Linear transformation and its matrix

[lukaszh]

Hello everybody,
I have a problem. There is a linear trasformation \xi:\mathbb{R}^2\mapsto\mathbb{R}^2 and:
\xi\begin{pmatrix}3\\1\end{pmatrix}=\begin{pmatrix}2\\-4\end{pmatrix}
\xi\begin{pmatrix}1\\1\end{pmatrix}=\begin{pmatrix}0\\2\end{pmatrix}
How to find a matrix for this linear transformation for basis \mathcal{B}=\left\{\begin{pmatrix}1\\2\end{pmatrix},\begin{pmatrix}2\\1\end{pmatrix}\right\}

Thank you so much :-)

 

[jojo12345]

There are a number of ways to do this. What have you tried so far? In general if you have a finite dimensional vector space V with a basis \{ e_{1},e_{2},...,e_{n}\} the components of a linear transformation T:V\rightarrow V are uniquely determined by Te_{i}=T^{j}_{i}e_{j} where the sum over j from 1 to n is implied. Furthermore, if you have a second basis \{f_1,f_2,...,f_n\} then the new and old basis vectors are related through e_{i}=A^{j}_{i}f_{j}.

 

[HallsofIvy]

Hello everybody,
I have a problem. There is a linear trasformation \xi:\mathbb{R}^2\mapsto\mathbb{R}^2 and:
\xi\begin{pmatrix}3\\1\end{pmatrix}=\begin{pmatrix}2\\-4\end{pmatrix}
\xi\begin{pmatrix}1\\1\end{pmatrix}=\begin{pmatrix}0\\2\end{pmatrix}
How to find a matrix for this linear transformation for basis \mathcal{B}=\left\{\begin{pmatrix}1\\2\end{pmatrix},\begin{pmatrix}2\\1\end{pmatrix}\right\}

Thank you so much :-)

Write each of the vectors in B in terms of the first basis, <3, 1>, and <1, 1>, so that you can apply the linear transformation to them.

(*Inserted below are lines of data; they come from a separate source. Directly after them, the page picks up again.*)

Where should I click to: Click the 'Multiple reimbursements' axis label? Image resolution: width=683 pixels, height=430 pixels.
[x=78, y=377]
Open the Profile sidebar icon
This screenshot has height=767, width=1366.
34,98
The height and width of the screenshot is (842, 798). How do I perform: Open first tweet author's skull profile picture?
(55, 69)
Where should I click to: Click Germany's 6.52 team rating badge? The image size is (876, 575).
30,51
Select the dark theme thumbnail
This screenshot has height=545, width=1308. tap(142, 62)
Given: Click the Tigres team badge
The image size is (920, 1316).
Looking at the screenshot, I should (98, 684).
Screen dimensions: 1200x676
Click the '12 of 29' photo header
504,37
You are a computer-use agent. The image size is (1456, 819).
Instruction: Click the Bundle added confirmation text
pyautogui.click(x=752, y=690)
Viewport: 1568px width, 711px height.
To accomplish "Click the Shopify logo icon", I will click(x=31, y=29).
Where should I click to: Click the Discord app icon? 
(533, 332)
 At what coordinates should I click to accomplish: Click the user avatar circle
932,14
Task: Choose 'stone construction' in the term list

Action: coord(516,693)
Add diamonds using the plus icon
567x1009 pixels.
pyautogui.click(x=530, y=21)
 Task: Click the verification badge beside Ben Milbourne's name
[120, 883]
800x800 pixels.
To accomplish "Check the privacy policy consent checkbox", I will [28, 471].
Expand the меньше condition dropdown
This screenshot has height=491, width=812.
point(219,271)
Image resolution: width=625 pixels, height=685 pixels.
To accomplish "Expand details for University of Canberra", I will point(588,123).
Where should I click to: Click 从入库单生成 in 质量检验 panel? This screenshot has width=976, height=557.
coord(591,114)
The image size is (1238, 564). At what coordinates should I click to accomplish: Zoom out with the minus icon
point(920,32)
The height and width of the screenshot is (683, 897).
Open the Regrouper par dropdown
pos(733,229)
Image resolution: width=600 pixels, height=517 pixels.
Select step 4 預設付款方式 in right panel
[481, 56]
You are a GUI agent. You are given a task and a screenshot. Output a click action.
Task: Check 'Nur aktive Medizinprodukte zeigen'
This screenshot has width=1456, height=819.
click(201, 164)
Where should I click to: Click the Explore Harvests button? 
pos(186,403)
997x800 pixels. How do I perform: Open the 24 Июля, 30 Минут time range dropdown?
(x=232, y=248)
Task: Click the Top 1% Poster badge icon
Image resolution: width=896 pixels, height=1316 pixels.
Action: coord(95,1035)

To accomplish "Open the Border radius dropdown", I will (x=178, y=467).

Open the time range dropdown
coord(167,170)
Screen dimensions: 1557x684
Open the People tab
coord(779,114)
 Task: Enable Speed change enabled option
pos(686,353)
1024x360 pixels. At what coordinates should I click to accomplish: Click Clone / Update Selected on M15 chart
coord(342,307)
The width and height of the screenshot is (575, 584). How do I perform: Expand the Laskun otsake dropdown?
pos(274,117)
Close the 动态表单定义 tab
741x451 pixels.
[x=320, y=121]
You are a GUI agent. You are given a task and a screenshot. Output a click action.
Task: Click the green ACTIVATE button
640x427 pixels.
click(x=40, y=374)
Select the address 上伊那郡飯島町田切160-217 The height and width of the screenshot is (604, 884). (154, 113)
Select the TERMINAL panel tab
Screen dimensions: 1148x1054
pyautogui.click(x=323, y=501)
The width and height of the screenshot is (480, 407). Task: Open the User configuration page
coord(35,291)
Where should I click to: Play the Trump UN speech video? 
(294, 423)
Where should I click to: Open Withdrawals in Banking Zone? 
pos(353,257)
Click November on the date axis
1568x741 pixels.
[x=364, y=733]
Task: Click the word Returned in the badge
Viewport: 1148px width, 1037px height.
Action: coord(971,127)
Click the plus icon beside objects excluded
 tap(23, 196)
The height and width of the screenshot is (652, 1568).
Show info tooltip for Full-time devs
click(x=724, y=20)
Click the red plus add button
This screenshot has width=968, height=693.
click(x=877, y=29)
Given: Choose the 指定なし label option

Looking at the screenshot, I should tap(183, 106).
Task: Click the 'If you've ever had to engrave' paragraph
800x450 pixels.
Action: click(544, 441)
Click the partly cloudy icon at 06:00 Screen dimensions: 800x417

For example, <1, 2>= a<3, 1>+ b<1, 1>= <3a+ b, a+ b>. 3a+ b= 1, a+ b= 2. Subtracting the second equation from the first, 2a= -1 so a= -1/2. Then b= 5/2: <1, 2>= (-1/2)<3,1>+ (5/2)<1, 1>. Applying the \xi to that, \xi<1, 2>= (-1/2)\xi<3,1>+ (5/2)\xi<1,1>= (-1/2)<2, -4>+ (5/2)<0, 2>= <-1, 1>. Now write that in terms of <1, 2> and <2, 1>: <-1, 1>= a<1, 2>+ b<2, 1>= <a+ 2b, 2a+ b>. a+ 2b= -1 and 2a+ b= 1. Subtracting twice the first equation from the second, -3b= 3 so b= -1. Then a= 1. \xi<1, 2>= (1)<1, 2>+ (-1)<2, 1> so the first column of the matrix representing \xi in this basis is [1 -1].

Do the same with <2, 1> to find the second column.

 

[lukaszh]

Thank you both very much :-)